Build the input workflow

clizbe commented 10 months ago

Build the basic input workflow from raw data to the model.

See discussion #288

Considerations

[x] TulipaEnergy/TulipaIO.jl#1
[x] What other data sources need to be supported?
[x] How to merge data from different sources?
[ ] How to handle different units in source data? -> waiting for UnitsJuMP.jl
[x] Do we need a local data store?
- DuckDB? (favoured)
- SQLite?
[ ] TulipaEnergy/TulipaEnergyModel.jl#415
[ ] TulipaEnergy/TulipaEnergyModel.jl#414
[ ] Specify solver specifications
- [x] common options
- [ ] options unique to specific solvers
[x] TulipaEnergy/TulipaEnergyModel.jl#295

Meta considerations
[ ] Do we need parallel execution of pipelines?
[ ] Maybe supporting parallel jobs with shared inputs is sufficient

Capabilities/Usability requirements

[ ] able to visualise and inspect input/intermediate datasets
[ ] Scenario building
- [ ] change (enable/disable/limit) capacities
- [ ] easily specify scenario parameters for multiple scenarios
- need examples
- probably needs some kind of filter-and-apply API
- should be code, not config
[ ] run model unattended on a server/cluster
[ ] ability to compare & inspect multiple runs (e.g. different scenarios)

Related Issues

[x] TulipaEnergy/TulipaEnergyModel.jl#89

WHAT WE WANT Build the network once (in a while) Use draft networks to build new networks Sufficient flexibility for ad-hoc code for experimentation Definition of temporal stuff Definition of scenarios (what is included here?) Scope: just model or parts of pipeline (which parts?) Definition of solver specifications Be able to mix data sources (ESDL + ENTSO-E for example) Self-hosted Tulipa database (in case sources change/vanish, & reduce re-pulling/processing data) Export ESDL to simplified representation that is compatible with Tulipa

abelsiqueira commented 10 months ago

Does this includes the representative periods and the assets and flows partitions, or is it just for the data sources?
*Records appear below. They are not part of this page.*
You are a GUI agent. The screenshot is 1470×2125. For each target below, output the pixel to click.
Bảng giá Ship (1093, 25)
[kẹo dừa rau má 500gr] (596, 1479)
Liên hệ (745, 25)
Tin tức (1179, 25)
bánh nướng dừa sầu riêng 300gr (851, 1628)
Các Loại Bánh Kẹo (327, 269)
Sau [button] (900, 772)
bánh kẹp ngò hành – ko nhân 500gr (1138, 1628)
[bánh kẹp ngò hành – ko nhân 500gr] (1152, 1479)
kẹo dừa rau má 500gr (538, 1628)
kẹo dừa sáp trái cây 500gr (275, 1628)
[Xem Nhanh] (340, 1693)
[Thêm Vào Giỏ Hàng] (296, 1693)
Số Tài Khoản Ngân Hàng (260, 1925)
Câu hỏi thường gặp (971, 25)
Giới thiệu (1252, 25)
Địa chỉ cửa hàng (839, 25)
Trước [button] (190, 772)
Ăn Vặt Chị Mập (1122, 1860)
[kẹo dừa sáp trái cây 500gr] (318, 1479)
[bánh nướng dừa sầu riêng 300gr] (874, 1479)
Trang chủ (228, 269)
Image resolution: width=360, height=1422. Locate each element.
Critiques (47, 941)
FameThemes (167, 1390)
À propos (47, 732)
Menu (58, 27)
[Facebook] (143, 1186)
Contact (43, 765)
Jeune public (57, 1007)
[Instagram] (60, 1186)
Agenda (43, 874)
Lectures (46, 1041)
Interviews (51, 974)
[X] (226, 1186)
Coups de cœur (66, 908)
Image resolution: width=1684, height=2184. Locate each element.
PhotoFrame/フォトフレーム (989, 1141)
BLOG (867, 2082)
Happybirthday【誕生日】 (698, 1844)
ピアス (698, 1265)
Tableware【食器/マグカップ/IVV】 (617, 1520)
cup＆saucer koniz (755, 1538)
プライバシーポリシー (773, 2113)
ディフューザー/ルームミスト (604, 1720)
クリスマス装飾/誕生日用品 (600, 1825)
suvayu commented 10 months ago

The representative period comes from an algorithm, so that should be included, but optionally. A scenario might not require the algorithm, and use fixed periods instead, or the case where the algorithm has run once, and the input hasn't changed, then it need not run again.

As for the flow partitions, aren't they derivable from the profiles? If so, then that would also be along the lines of "compute if input changes".

clizbe commented 10 months ago

@Lokkij I tagged you on this one too if you're interested. You're of course our source for ESDL knowledge but I thought you might also be interested in this stuff. :)

suvayu commented 10 months ago

Is it possible to filter out attributes not used in Tulipa when exporting ESDL to JSON?

I thought we decided against this because that would be a choice on the Tulipa side and not the ESDL side?

@clizbe I'm guessing you left that comment? Best to discuss in the thread instead of the editing top post.

I see that my wording is pretty unclear. AFAICT, there are two levels of filtering; the top-level includes stuff that are not in Tulipa because of fundamental modelling choices, e.g. no connections. So maybe then having the Port attributes in ESDL will never make sense. And the next level is any other finer choices that we make, which evolves with time.

In this case I mean the top-level fundamental choices. But maybe I'm over thinking it, and doing everything in one go is simpler.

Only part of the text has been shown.